→ **What to work on**:
Rewrite the listing below, replacing "GUI agent" with "screen agent" everywhere and leaving the rest unchanged.

begin

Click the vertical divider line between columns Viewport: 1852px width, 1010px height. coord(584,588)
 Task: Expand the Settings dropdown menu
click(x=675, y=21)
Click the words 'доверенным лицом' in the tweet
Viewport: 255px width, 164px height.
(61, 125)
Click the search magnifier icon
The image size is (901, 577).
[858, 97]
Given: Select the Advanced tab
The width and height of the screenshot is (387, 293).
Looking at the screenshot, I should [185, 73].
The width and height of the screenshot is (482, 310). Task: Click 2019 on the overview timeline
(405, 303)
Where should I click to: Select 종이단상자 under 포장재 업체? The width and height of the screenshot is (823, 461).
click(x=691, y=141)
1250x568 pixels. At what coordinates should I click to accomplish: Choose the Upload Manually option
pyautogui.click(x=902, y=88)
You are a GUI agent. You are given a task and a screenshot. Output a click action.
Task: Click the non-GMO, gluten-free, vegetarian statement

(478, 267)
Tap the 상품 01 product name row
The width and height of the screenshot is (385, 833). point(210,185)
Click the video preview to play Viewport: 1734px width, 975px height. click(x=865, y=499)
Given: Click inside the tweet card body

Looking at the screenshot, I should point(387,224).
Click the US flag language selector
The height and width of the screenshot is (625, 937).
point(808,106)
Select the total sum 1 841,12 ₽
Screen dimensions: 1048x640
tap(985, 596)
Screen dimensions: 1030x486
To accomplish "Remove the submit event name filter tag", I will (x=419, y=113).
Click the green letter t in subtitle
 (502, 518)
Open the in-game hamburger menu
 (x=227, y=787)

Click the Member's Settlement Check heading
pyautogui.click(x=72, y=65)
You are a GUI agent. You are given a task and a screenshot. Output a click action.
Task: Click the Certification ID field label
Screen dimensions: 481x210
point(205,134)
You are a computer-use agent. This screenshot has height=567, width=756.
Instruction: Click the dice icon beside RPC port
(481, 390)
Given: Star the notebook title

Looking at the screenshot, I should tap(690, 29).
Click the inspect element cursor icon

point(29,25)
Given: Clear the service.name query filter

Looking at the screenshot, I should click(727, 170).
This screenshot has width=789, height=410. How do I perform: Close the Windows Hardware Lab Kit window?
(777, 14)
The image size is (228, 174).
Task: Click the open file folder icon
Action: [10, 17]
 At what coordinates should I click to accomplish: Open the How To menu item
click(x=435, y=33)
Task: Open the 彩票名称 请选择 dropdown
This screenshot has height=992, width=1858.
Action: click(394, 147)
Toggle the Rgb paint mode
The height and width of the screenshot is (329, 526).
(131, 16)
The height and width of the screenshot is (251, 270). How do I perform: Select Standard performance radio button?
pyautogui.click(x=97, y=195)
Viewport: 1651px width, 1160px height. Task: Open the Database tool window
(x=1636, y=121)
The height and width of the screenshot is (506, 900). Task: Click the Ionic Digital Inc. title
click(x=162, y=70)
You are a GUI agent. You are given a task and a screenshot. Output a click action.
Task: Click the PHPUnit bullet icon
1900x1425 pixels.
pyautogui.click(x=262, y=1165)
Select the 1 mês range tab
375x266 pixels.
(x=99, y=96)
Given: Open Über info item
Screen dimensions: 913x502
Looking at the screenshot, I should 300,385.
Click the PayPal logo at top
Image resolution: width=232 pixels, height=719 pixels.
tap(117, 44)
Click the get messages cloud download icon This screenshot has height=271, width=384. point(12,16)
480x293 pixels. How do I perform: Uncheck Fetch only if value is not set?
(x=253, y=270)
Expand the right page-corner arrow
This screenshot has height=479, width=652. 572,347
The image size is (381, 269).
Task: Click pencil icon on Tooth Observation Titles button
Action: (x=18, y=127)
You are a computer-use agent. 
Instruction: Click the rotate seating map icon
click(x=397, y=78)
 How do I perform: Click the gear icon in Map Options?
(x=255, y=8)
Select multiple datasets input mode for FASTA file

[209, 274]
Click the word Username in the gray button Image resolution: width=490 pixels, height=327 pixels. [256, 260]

end

→ **Exercise result**:
Click the vertical divider line between columns Viewport: 1852px width, 1010px height. coord(584,588)
 Task: Expand the Settings dropdown menu
click(x=675, y=21)
Click the words 'доверенным лицом' in the tweet
Viewport: 255px width, 164px height.
(61, 125)
Click the search magnifier icon
The image size is (901, 577).
[858, 97]
Given: Select the Advanced tab
The width and height of the screenshot is (387, 293).
Looking at the screenshot, I should [185, 73].
The width and height of the screenshot is (482, 310). Task: Click 2019 on the overview timeline
(405, 303)
Where should I click to: Select 종이단상자 under 포장재 업체? The width and height of the screenshot is (823, 461).
click(x=691, y=141)
1250x568 pixels. At what coordinates should I click to accomplish: Choose the Upload Manually option
pyautogui.click(x=902, y=88)
You are a screen agent. You are given a task and a screenshot. Output a click action.
Task: Click the non-GMO, gluten-free, vegetarian statement

(478, 267)
Tap the 상품 01 product name row
The width and height of the screenshot is (385, 833). point(210,185)
Click the video preview to play Viewport: 1734px width, 975px height. click(x=865, y=499)
Given: Click inside the tweet card body

Looking at the screenshot, I should point(387,224).
Click the US flag language selector
The height and width of the screenshot is (625, 937).
point(808,106)
Select the total sum 1 841,12 ₽
Screen dimensions: 1048x640
tap(985, 596)
Screen dimensions: 1030x486
To accomplish "Remove the submit event name filter tag", I will (x=419, y=113).
Click the green letter t in subtitle
 (502, 518)
Open the in-game hamburger menu
 (x=227, y=787)

Click the Member's Settlement Check heading
pyautogui.click(x=72, y=65)
You are a screen agent. You are given a task and a screenshot. Output a click action.
Task: Click the Certification ID field label
Screen dimensions: 481x210
point(205,134)
You are a computer-use agent. This screenshot has height=567, width=756.
Instruction: Click the dice icon beside RPC port
(481, 390)
Given: Star the notebook title

Looking at the screenshot, I should tap(690, 29).
Click the inspect element cursor icon

point(29,25)
Given: Clear the service.name query filter

Looking at the screenshot, I should click(727, 170).
This screenshot has width=789, height=410. How do I perform: Close the Windows Hardware Lab Kit window?
(777, 14)
The image size is (228, 174).
Task: Click the open file folder icon
Action: [10, 17]
 At what coordinates should I click to accomplish: Open the How To menu item
click(x=435, y=33)
Task: Open the 彩票名称 请选择 dropdown
This screenshot has height=992, width=1858.
Action: click(394, 147)
Toggle the Rgb paint mode
The height and width of the screenshot is (329, 526).
(131, 16)
The height and width of the screenshot is (251, 270). How do I perform: Select Standard performance radio button?
pyautogui.click(x=97, y=195)
Viewport: 1651px width, 1160px height. Task: Open the Database tool window
(x=1636, y=121)
The height and width of the screenshot is (506, 900). Task: Click the Ionic Digital Inc. title
click(x=162, y=70)
You are a screen agent. You are given a task and a screenshot. Output a click action.
Task: Click the PHPUnit bullet icon
1900x1425 pixels.
pyautogui.click(x=262, y=1165)
Select the 1 mês range tab
375x266 pixels.
(x=99, y=96)
Given: Open Über info item
Screen dimensions: 913x502
Looking at the screenshot, I should 300,385.
Click the PayPal logo at top
Image resolution: width=232 pixels, height=719 pixels.
tap(117, 44)
Click the get messages cloud download icon This screenshot has height=271, width=384. point(12,16)
480x293 pixels. How do I perform: Uncheck Fetch only if value is not set?
(x=253, y=270)
Expand the right page-corner arrow
This screenshot has height=479, width=652. 572,347
The image size is (381, 269).
Task: Click pencil icon on Tooth Observation Titles button
Action: (x=18, y=127)
You are a computer-use agent. 
Instruction: Click the rotate seating map icon
click(x=397, y=78)
 How do I perform: Click the gear icon in Map Options?
(x=255, y=8)
Select multiple datasets input mode for FASTA file

[209, 274]
Click the word Username in the gray button Image resolution: width=490 pixels, height=327 pixels. [256, 260]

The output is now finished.